As the final week of the inquest got underway yesterday, I found myself thinking about an issue that has arisen several times over the past two weeks: how do systems find the right balance between increasing the safety of survivors of intimate partner violence and protecting their privacy and the privacy of others?
We’ve heard from witnesses who have told us about the restrictions they face when they have information that might be useful to someone dealing with an abusive partner but sharing it could breach the privacy of another person. We’ve also heard about high-risk case review teams that exclude some people who might have useful information to share, out of concern for privacy and confidentiality
It’s obvious I am not the only one thinking about this issue; the lawyers and the jury have raised questions about it with several witnesses.
Making her safer
There’s no doubt the issue plays out differently in rural communities than it does in urban areas. For example, if my job involves doing safety planning with women in an urban setting, and I know a client’s current partner has a history of IPV, I can tell her that and be confident it is unlikely she will know who those former partners are or other details about their lives.
Not so in a rural community. There is every likelihood that the woman I am talking to now will know exactly who her partner’s former partners are and probably also where they live and work. Those women may know one another, at least on a community social level. What they may not know are the details of their lives with the abuser and that they have turned to community services for support in dealing with him.
In this setting, by giving my client information about previous situations in which her partner has been abusive because I think may help her stay safer, I have – even without mentioning names – effectively breached the privacy of other women to whom I have provided services or to whom I might provide services in the future.
Workers from more than one community-based service have told the jury that, in these situations, they are not permitted to share information about past abusive relationships with a woman they are supporting because of confidentiality requirements. None, however, was able to point to specific requirements, whether in law, policy or contract.
Greater clarity is needed for those who provide frontline services – whether to survivors or abusers – about what regulations they are required to follow. Frontline workers need to have a fulsome understanding of the limits to confidentiality so they can inform their clients accurately about what circumstances would require them to share information with other service providers. As well, community-based and other services in rural communities should have collaborative discussions about how all of this plays out in communities where people tend to know one another’s business.

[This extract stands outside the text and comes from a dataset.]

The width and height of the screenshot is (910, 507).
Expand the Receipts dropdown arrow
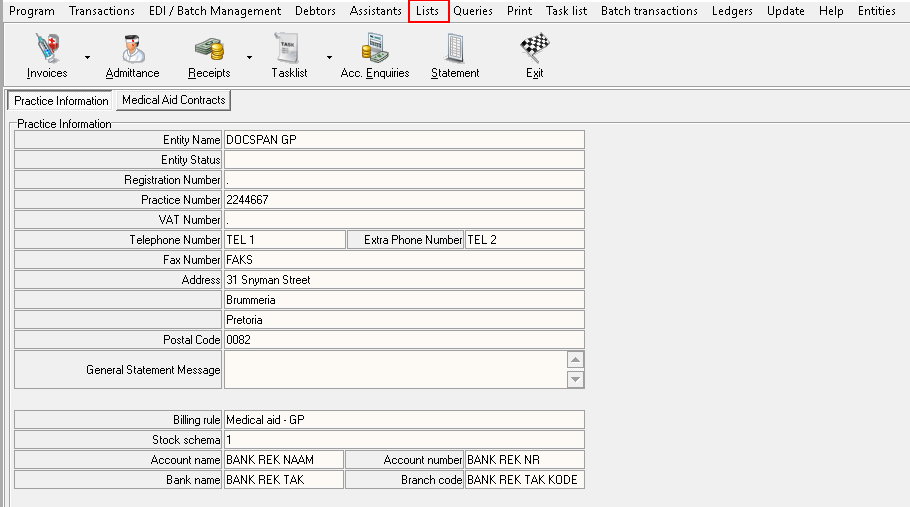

The safety/privacy issue also rears its head in the context of high-risk case reviews. These reviews, which take place in most parts of Ontario, are conducted in IPV cases that are deemed to be high risk, and are part of a broader strategy of community coordination, cooperation and collaboration.
Permanent membership on the review teams is restricted to players in the criminal system: crown attorneys, victim witness assistance program staff, police, victim services and probation. Others – shelter workers, the C.A.S., community counselling agencies and so on – attend by invitation only, to share but not receive information.
The reason given for this is that only those within the criminal system are permitted to have access to the confidential information about both the victim and the perpetrator that is being shared.
There is considerable evidence to the contrary.
In a 1999 Supreme Court of Canada case, the court ruled that public safety interests can outweigh solicitor/client privilege when three criteria are established:
- There is a clear risk to an identifiable person or group of persons
- The risk is of serious bodily harm or death, and
- The danger is imminent
Privacy legislation permits the sharing of otherwise private personal information under “compelling circumstances” or when those sharing the information have a “consistent purpose.”
The Police Services Act allows police to share personal information about a person who has been convicted or found guilty where they believe that person poses a significant risk of harm to others and that disclosing the information will reduce that risk.
Whether it is a frontline worker wondering what information they can share to support a survivor to be as safe as possible or a high-risk case review team wondering who they can include as members, women and children deserve to be supported by collaborative information-sharing approaches at the community level.
Dare we hope that this could be one of the outcomes of this inquest?